I really can't put off creating an endgame database for my checkers program for much longer. I've been studying the so-called "First Position" for a while, and it's basically hopeless to find the way through to the win for white from this position:
White +--------+ | - - - -| |- - - R | | - - - -| |- - - - | | - - - -| |- w - - | | - - w -| |- r - - | +--------+ Red
What's so difficult about this? It's a very, very tricky position. As Jim Loy says, "The procedure: Force the piece to advance by immobilizing the king. The king and piece cannot both fit in the double corner, so the king is forced out, where his situation is hopeless." Easier said than done! Try following his analysis all the way through. Milhouse can't even seem to find the right winning combination from Figure 8, falling into a draw by repetion where it can't make any headway in self play.

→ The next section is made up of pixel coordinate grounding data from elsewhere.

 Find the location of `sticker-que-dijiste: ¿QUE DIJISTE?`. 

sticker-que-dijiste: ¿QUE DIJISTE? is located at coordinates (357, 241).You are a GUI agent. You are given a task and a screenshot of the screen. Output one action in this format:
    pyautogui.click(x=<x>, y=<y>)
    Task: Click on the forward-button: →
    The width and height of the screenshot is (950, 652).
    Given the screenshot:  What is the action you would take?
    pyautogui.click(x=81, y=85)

Here's a link to the "perfect play". 93 moves. First Position with Optimizations
Addendum: During play against the novice level of Chinook, I ended up on the losing side of a 4 on 3 king endgame. But here's the thing: Chinook seemed to take a very, very long time in converting the endgame into the more manageable 3 on 2 endgame. It does point out a problem though: the endgame databases contain only whether a given move is a win, loss or draw. In many cases, all possible moves are still wins, but you may not actually make any headway in reaching the endgame. For instance, check out the following position queried from the endgame database:
All available moves for white are wins (not too hard to believe, since white is up a king), but the question remains which move should I make? If you can't see a "conversion" (an exchange or capture which simplifies the position) in your search depth, then you aren't guaranteed to make any headway towards winning the game, and you kind of march around, hoping to stumble into the winning line.
You can build a database which stores the optimal move at any given position, but of course that takes more memory. Still, I think the 5 piece subset, and probably the 6 piece "perfect play" endgame databases are pretty reasonable given modern machines. That's where I'm heading.